Under the warmer conditions established since the end of the Little Ice Age (the coolest period of the whole Holocene, also corresponding to a generalized maximum glacier advance in the Alps) an altitudinal upward shift has been observed in several treelines (Luckman and Kavanagh 2000; Kullman and Kjallgren 2006; Gehrig-Fasel et al. 2007; Vittoz et al. 2008; Kullman and Öberg 2009). In other studies, the treeline responses to climate were recorded mostly as an increase in forest density at the treeline (Klasner 2002; Mazepa 2005; Shiyatov et al. 2005). In both cases, in the European Alps the forest dynamics at the treeline have also been influenced by the constant decline of pastoralism and the related human activities due to the land abandonment since the Industrial Revolution (1850), making it difficult to disentangle climate influence and human impacts (Motta and Nola 2001).
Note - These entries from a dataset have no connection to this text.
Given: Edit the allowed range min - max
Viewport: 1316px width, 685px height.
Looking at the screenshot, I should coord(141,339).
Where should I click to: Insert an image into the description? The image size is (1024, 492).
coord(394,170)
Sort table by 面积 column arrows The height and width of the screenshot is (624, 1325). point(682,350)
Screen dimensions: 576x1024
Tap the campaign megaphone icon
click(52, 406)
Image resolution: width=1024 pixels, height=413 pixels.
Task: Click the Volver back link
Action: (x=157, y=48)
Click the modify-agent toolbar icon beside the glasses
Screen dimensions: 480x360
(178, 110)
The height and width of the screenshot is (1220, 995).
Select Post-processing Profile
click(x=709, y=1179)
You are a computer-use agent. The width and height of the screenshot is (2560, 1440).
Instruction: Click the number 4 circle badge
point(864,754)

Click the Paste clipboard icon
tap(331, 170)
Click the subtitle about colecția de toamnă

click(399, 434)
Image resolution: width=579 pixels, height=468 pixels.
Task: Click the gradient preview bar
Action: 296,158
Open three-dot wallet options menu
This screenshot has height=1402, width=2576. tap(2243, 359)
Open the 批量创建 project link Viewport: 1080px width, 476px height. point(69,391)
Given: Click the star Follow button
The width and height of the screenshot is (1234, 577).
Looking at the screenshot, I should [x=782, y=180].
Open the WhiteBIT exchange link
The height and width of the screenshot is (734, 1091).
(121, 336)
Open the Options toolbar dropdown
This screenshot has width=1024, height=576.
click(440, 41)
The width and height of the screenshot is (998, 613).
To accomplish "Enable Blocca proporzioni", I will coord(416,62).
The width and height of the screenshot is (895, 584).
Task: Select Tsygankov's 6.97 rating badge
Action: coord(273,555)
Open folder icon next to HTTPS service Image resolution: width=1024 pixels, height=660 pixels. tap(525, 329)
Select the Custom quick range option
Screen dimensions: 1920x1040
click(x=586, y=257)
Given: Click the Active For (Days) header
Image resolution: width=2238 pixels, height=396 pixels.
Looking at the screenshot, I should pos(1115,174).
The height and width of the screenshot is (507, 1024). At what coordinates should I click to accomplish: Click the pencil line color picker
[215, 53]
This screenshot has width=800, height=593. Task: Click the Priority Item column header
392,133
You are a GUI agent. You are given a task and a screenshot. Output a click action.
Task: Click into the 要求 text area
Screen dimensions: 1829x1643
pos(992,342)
Recent findings have demonstrated that the most important changes at the treeline in the Swiss Alps are given by forest ingrowth (90% of new forest areas), whereas a treeline shift (10%) was found to be related to climate change only in 4% of the cases and to land abandonment in most cases (Gehrig-Fasel et al. 2007). Other studies have found human impact changes to be the main factor causing a treeline upward shift (Chauchard et al. 2010).

Our objective was the reconstruction of the past treeline altitude during the last 300 years in a semi-natural site and the comparison with climatic trends over the last 150 years. We define as ‘natural’ those sites where the human impact on the treeline is negligible and only climatic or geomorphological factors are the most important factors. In particular, we wanted to evaluate the present and future role of geomorphological factors in determining the treeline altitude under the ongoing climatic inputs. The study area is in the western Italian Alps, an area where the Alpine mountain range represents a barrier to the warmer and wetter air masses coming from the Atlantic Ocean carried by the western winds. Here the climate is semi-continental and treelines grow at higher altitudes than in areas characterized by more oceanic conditions (Caccianiga et al. 2008). In this region, the treelines are mainly constituted by the European larch (Larix decidua L.), a widespread species in the European Alps adapted to poor and shallow soils, which has a wind-dispersed strategy for seeds. Together with Pinus cembra L., the European larch is the most widespread species at the treeline in the European Alps (Bernetti 1998) and it is sporadically associated with Pinus uncinata Miller in the western Alps and with Picea abies (L.) Karst. in the Eastern Alps. Since it is a deciduous species with a light crown, the European larch is often also associated with high-altitude pastures. Our hypotheses were: (1) where geomorphological factors are spatially discontinuous or absent, under the present climatic conditions, natural treelines show an upward shift over time; (2) over the past 30 years (the period covered by daily temperature data), the trees growing at the treeline were subject to more limiting temperature conditions than the trees at the present treeline; (3) the recent treeline shift in natural sites is still mainly driven by climate but it is going to be more limited by geomorphological and edaphic factors in the future.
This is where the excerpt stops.